Dale Hunter has informed George McPhee and the rest of the Washington Capitals organization that he won’t return to coach the team. He wants to head back to Ontario to spend more time with his family and help run the London Knights, or as it was phrased today, “the family business.”

I find this incredibly interesting for some reason. Probably because I suspect it wasn’t his call.

First, credit where credit is due: podcast co-host Rob Pizzo called this. He said right when the contract was signed that a one-year deal seemed off, that Hunter was just “dipping his toe in the water” to test the gig out, and that if he didn’t love the situation in Washington he’d run back to his head coaching position with the Knights, being that it’s a cushy gig with zero percent chance of getting canned. That’s a luxury of owning a team, of course.

Rob may have been right. (…That hurt to type.)

The thing is, I just didn’t see it then, and I don’t see it now. Moving to a new city and taking up a position coaching an NHL hockey team is no small committment in my mind. I figured the one year deal would allow Hunter and the Caps the chance to see how things go before deciding how long to really commit to each other, and for how much. It made no sense to me that they’d hire a guy to be a lame duck coach without some long-term handshake deal agreed upon in the backroom. Or as Barry Petchesky of Deadspin put it:

“It is unfathomable to me that the Caps braintrust would selct someone who would overhaul the entire system as a caretaker coach.”

Great point. Completely bizarre.

All of this has led me to a theory: I think that “handshake deal” had to exist, but after seeing the results, the Caps just didn’t want him back. While Pizzo’s theory seems bang on at face value, I have trouble getting my head around a coach “sampling the big league.” There are thousands of people who covet those well-paying NHL head coaching gigs – is it possible a team would want a guy so bad they’d let him simply dip his toe in? It’s not like he’s Scotty Bowman. Not to mention that this is a competitive former-athlete who you’d assume would aspire to succeed on the sport’s grandest scale. And he wants to leave for comfort’s sake?

While the players said all the right things this season, there’s no way the big guns didn’t want to strangle Hunter. The Capitals paid Alexander Semin 6.7 million dollars this season, and Hunter used him for 12-13 minutes a night. Who did that piss off more, McPhee or Semin? Team captain Alexander Ovechkin was used less than Jay Beagle in playoffs. And though the Caps completed a first-round upset, they ended up achieving roughly what we expected them to before the season: they made playoffs, didn’t make the Finals.

Dale Hunter didn’t do anything more with the Capitals than Bruce Boudreau did, aside from further neuter an offensive juggernaut and void their status as a team that’s fun to watch. So if you’re the Vice President and GM George McPhee, why have him back? Why not let him keep his dignity, allow him to say “I’m stepping down to spend more time with my family and work on the family business,” and go about replacing him with a coach that can help this team win more than 50% of their games in the Southeast division?

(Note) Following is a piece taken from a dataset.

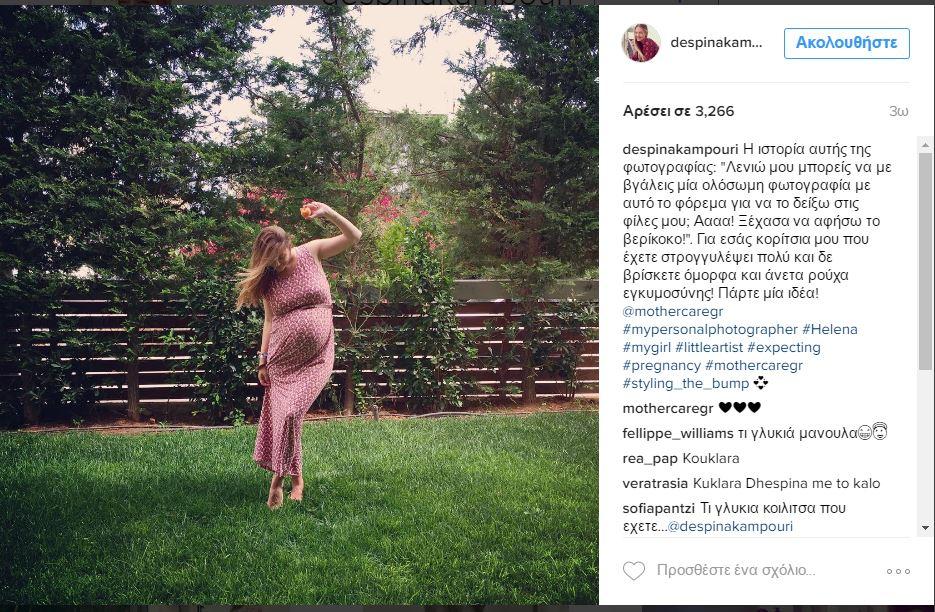Click the pregnant woman photo
The height and width of the screenshot is (612, 935).
click(299, 305)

The fun part about being a blogger is getting to completely speculate on stuff like this, which I’ve taken the liberty to do here in a major way.

I think the Caps told Hunter they’d seen enough. I’ve been wrong before, but I don’t want it to be the first time this season that Pizzo’s been right.

Comments (15)

  1. It’s not uncommon for a struggling business to bring in a “turnaround” guy – generally a miserable, bottom-line hard-ass who will jettison dead weight, throw some fear into the people still around and completely shake up the culture of an organization. The turnaround guy never sticks around long, but does the dirty work and lets the next person in start with a clean slate.

    I’ve always assumed that was Hunter’s role in Wash – use the second half of this season to clean up the softness that had defined the Caps over the past couple of years. I thought he was an old-school Caps loyalist who agreed to come in, be the bad guy and speed the transition toward a team/attitude that could be more successful in the playoffs. Given the success they had, I thought Hunter might get caught up enough to want to stick around.

    To be honest, I expected he would be a disaster. He proved me wrong. I think the Caps will be a better team again next season for Hunter’s time there.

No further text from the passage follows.